The factions which have choſen to give France the appellation of a republic, ſeem to have judged, and with ſome reaſon, that though it might anſwer their purpoſe to amuſe the people with ſpecious theories of freedom, their habits and ideas were far from requiring that theſe fine ſchemes ſhould be carried into practice. I know of no example equal to the ſubmiſſion of the French at this moment; and if "departed ſpiritſ were permitted to review the world," the ſhades of Richelieu or Louvoiſ might hover with envy round the Committee of Public Welfare, and regret the undaring moderation of their own politics.

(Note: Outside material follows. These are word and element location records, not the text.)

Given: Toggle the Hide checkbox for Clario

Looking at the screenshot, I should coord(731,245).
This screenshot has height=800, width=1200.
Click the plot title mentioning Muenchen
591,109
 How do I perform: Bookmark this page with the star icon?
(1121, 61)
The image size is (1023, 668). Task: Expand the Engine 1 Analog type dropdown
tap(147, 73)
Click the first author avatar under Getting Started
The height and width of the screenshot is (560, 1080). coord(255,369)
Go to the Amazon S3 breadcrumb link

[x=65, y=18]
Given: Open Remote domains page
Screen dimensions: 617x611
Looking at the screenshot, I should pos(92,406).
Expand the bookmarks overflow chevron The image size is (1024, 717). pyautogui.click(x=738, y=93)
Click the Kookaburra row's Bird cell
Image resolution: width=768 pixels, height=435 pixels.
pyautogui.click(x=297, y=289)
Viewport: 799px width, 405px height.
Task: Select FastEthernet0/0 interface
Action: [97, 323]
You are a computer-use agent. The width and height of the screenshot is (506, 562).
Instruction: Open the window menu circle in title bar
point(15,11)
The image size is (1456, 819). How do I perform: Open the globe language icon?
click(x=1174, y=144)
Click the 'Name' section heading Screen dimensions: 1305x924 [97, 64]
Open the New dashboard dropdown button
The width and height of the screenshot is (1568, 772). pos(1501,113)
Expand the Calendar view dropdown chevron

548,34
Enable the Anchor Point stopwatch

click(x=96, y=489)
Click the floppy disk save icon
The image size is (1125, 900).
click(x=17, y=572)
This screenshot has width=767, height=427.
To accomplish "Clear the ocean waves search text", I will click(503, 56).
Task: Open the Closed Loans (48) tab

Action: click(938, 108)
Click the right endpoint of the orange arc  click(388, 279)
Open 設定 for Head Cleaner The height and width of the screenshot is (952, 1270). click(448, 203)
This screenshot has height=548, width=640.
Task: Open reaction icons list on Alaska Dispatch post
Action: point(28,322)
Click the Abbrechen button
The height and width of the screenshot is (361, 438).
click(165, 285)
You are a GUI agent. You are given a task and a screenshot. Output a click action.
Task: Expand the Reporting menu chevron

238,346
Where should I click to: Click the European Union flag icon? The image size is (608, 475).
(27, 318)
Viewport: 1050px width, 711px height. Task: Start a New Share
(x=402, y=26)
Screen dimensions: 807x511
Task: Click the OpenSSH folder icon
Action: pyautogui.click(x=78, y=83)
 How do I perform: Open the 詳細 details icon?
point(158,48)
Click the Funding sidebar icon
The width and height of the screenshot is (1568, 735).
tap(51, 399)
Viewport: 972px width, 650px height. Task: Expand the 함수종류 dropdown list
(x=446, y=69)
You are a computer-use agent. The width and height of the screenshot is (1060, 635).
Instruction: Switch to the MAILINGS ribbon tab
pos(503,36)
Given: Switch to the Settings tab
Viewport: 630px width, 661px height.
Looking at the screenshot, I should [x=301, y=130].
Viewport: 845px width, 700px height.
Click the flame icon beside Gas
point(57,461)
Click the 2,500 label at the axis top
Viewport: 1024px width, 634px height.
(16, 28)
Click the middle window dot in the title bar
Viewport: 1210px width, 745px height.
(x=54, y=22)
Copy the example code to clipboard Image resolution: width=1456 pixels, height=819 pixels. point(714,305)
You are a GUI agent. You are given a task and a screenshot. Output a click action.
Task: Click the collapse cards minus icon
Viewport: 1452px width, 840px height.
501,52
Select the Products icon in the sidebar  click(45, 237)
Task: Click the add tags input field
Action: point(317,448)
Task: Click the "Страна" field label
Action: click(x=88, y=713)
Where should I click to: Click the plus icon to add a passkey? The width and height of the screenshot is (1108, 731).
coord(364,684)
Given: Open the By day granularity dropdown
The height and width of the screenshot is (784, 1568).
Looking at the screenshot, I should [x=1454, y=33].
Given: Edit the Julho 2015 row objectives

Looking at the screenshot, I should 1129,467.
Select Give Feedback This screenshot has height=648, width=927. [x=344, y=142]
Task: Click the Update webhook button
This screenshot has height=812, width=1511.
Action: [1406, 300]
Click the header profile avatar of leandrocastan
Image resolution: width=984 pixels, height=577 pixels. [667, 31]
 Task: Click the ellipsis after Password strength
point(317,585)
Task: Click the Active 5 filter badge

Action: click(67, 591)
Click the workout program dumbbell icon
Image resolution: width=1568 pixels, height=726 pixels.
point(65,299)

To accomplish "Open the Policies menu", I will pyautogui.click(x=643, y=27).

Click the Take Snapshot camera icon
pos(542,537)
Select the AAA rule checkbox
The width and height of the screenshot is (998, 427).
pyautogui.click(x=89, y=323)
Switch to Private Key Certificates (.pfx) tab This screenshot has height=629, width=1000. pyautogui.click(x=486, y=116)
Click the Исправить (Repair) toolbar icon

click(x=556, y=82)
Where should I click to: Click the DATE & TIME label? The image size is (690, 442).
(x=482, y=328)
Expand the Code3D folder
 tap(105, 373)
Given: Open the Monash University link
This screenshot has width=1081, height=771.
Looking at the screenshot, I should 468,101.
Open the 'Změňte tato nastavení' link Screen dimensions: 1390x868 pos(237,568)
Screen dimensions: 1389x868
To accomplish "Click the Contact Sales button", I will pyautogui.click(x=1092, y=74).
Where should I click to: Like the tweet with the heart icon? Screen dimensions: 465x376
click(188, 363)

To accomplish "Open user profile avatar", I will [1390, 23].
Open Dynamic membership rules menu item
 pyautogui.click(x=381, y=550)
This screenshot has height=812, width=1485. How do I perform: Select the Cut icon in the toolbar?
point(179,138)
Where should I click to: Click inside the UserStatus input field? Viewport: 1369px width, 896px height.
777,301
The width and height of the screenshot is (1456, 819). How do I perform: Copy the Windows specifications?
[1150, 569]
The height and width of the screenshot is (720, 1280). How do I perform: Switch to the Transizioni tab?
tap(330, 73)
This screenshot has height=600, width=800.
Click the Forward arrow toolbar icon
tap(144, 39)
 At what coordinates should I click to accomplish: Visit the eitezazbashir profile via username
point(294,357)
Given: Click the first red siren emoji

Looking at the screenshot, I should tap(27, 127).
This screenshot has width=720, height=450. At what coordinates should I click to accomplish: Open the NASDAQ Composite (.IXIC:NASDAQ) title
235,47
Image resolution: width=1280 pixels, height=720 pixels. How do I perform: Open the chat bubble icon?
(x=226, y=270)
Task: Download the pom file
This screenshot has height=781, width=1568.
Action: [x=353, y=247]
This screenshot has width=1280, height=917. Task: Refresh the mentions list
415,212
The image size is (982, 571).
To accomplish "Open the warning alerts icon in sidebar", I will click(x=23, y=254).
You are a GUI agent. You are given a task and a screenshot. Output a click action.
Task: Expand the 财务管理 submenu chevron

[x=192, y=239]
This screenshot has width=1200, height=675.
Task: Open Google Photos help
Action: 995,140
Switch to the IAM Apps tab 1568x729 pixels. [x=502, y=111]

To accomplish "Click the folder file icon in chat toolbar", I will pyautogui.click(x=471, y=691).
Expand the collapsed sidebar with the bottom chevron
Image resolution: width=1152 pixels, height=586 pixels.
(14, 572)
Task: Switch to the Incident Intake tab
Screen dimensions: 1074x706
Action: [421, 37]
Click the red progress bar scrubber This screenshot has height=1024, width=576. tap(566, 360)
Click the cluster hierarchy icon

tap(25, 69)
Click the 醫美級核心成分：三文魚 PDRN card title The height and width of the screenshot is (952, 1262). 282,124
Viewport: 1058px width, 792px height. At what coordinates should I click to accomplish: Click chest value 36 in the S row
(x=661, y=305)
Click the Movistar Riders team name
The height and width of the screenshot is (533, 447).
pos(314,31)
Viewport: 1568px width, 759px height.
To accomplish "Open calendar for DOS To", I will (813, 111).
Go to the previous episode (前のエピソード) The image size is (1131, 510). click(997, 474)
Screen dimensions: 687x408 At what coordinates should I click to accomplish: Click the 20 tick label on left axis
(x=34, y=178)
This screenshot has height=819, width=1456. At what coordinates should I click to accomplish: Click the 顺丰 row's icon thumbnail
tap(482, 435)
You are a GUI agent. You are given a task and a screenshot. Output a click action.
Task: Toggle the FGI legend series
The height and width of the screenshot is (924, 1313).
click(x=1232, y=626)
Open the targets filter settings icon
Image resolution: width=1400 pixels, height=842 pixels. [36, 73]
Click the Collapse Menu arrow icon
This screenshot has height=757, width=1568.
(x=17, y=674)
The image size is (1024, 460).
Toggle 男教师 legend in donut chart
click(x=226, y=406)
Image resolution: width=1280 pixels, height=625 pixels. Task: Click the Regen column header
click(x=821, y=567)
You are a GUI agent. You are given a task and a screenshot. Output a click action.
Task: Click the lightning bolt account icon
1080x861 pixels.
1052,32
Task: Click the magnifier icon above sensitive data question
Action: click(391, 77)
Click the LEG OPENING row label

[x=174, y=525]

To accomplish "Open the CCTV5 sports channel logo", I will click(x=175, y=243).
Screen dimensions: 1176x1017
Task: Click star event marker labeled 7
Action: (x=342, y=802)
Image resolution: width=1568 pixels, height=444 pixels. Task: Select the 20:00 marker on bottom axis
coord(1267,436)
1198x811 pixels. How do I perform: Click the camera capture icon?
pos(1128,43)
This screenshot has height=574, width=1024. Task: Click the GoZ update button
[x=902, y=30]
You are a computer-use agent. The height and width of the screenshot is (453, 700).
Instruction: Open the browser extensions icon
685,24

How ſhall I explain to an Engliſhman the doctrine of univerſal requiſition? I rejoice that you can imagine nothing like it.—After eſtabliſhing, as a general principle, that the whole country is at the diſpoſal of government, ſucceeding decrees have made ſpecific claims on almoſt every body, and every thing. The tailors, ſhoemakers,* bakers, ſmiths, ſadlers, and many other trades, are all in requiſition—carts, horſes, and carriages of every kind, are in requiſition—the ſtables and cellars are put in requiſition for the extraction of ſaltpetre, and the houſes to lodge ſoldiers, or to be converted into priſons.
* In order to prevent frauds, the ſhoemakers were obliged to make only ſquare-toed ſhoes, and every perſon not in the army waſ forbidden to wear them of this form. Indeed, people of any pretentions to patriotiſm (that is to ſay, who were much afraid) did not venture to wear any thing but wooden ſhoes; as it had been declared anti-civique, if not ſuſpicious, to walk in leather.
—Sometimes ſhopkeepers are forbidden to ſell their cloth, nails, wine, bread, meat, &c. There are inſtances where whole towns have been kept without the neceſſaries of life for ſeveral days together, in conſequence of theſe interdictions; and I have known it proclaimed by beat of drum, that whoever poſſeſſed two uniforms, two hats, or two pair of ſhoes, ſhould relinquiſh one for the uſe of the army! Yet with all theſe efforts of deſpotiſm, the republican troops are in many reſpects ill ſupplied, the produce being too often converted to the uſe of the agentſ of government, who are all Jacobins, and whoſe peculations are ſuffered with impunity, becauſe they are too neceſſary, or perhaps too formidable for puniſhment.
Theſe proceedings, which are not the leſs miſchievous for being abſurd, muſt end in a total deſtruction of commerce: the merchant will not import what he may be obliged to ſell excluſively to government at an arbitrary and inadequate valuation.—Thoſe who are not impriſoned, and have it in their power, are for the moſt part retired from buſineſs, or at leaſt avoid all foreign ſpeculations; ſo that France may in a few months depend only on her internal reſources. The ſame meaſures which ruin one claſs, ſerve as a pretext to oppreſs and levy contributions on the reſt.—In order to make this right of ſeizure ſtill more productive, almoſt every village has its ſpies, and the domiciliary viſits are become ſo frequent, that a man is leſs ſecure in his own houſe, than in a deſert amidſt Arabs. On theſe occaſions, a band of Jacobins, with a municipal officer at their head, enter ſans ceremonie, over-run your apartments, and if they find a few pounds of ſugar, ſoap, or any other article which they chooſe to judge more than ſufficient for immediate conſumption, they take poſſeſſion of the whole as a monopoly, which they claim for the uſe of the republic, and the terrified owner, far from expoſtulating, thinkſ himſelf happy if he eſcapes ſo well.—But this is mere vulgar tyranny: a leſs powerful deſpotiſm might invade the ſecurity of ſocial life, and baniſh its comforts. We are prone to ſuffer, and it requires often little more than the will to do evil to give us a command over the happineſs of others. The Convention are more original, and, not ſatiſfied with having reduced the people to the moſt abject ſlavery, they exact a ſemblance of content, and dictate at ſtated periods the chaſtiſement which awaits thoſe who refuſe to ſmile.